Always a voracious and wide reader, immediately post-Helena the only books he could manage were literary takes on loss and grieving. He turned to accounts by Joan Didion and Julian Barnes on losing long-term partners, and to A Grief Observed by C.S. Lewis. These were front of mind as he walked Sydney's dark streets while composing poignant letters to his dead wife in his head.
Motivations for Writing
"My motivation was to not lose images of Helena," Carr explains. "There is a slight panic in the bereaved condition that the image of the lost one will fade. C.S. Lewis likens that to seeing a photograph on the floor and having snow fall upon it. I wanted to capture stories like Helena coming to school in Australia and her upbringing in that beautiful corner of Malaysia before they faded in my memory."
"The other motivation is to be of help for someone who suddenly unexpectedly loses their life partner and is thinking what the hell is this? How bad does it get? How does it end? If they read about someone they know of as a public figure saying I was slightly cracked ... that perhaps would be helpful. It would've been helpful to me."
From Personal Grief to Political Commentary
As our walk concludes, Carr's contemplative tone shifts when discussing political matters close to his heart.
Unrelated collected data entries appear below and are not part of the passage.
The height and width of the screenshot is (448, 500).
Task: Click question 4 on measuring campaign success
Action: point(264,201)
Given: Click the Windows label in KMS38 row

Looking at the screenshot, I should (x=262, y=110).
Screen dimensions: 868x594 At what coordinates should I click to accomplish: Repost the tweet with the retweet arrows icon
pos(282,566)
Asked about recent visits by Israeli officials, he states: "The challenge is what our attitude should be to a state operating blatantly outside international law ... At what point do we acknowledge that this country is doing things that are unconscionable to Australian opinion and unconscionable to so much that is in Jewish thought and Jewish history."
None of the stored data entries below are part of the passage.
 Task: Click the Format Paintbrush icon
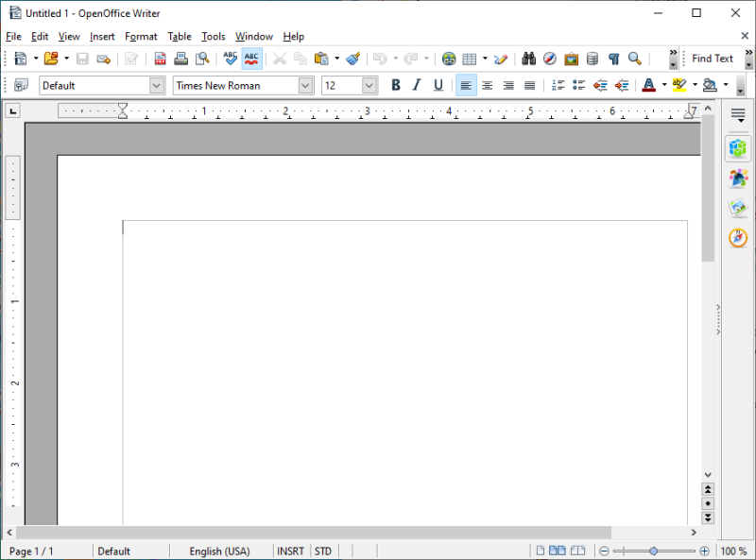coord(352,59)
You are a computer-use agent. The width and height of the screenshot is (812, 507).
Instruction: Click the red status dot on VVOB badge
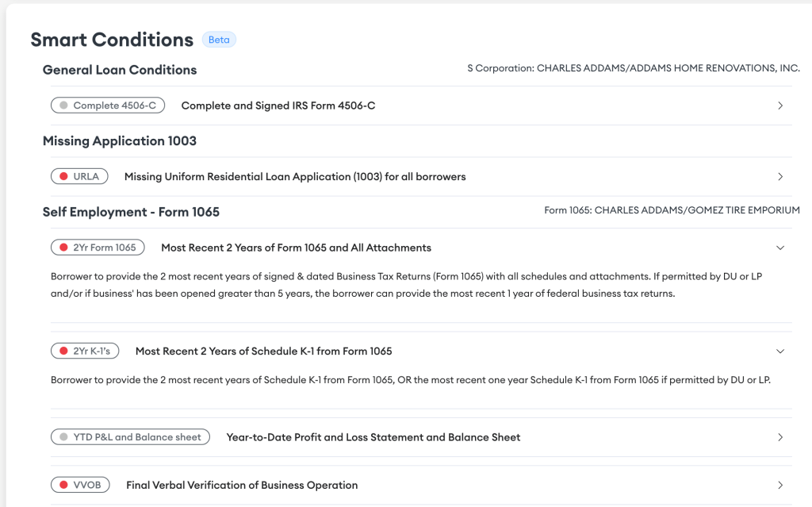63,484
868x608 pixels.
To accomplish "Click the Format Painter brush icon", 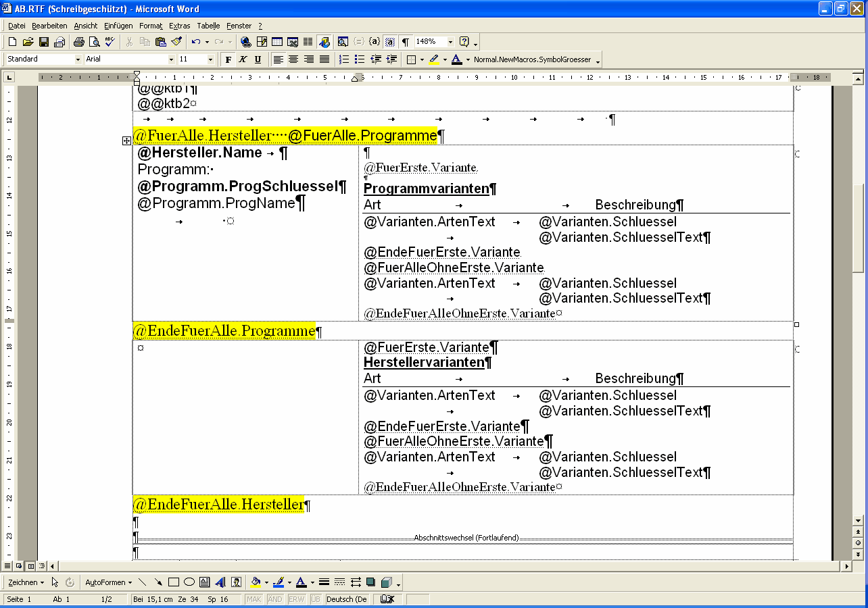I will (176, 42).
Carr has been a vocal critic of recent American foreign policy, warning Australia can no longer rely on the US-Australia alliance as it long has and urging the Albanese government to rethink the Aukus submarine deal. "We should be looking at the spectrum of possibilities, given that America has announced that just about everything about the postwar settlement is now finished. America is now repudiating the idea of a rules-based order. I had never in my wildest imaginings thought anything like this could possibly happen."
He heads back into the sweltering heat and up the path towards his office near state parliament, walking and thinking, continuing his journey through grief while sharing his story with others facing similar loss. Bring Back Yesterday by Bob Carr is available now through Allen & Unwin.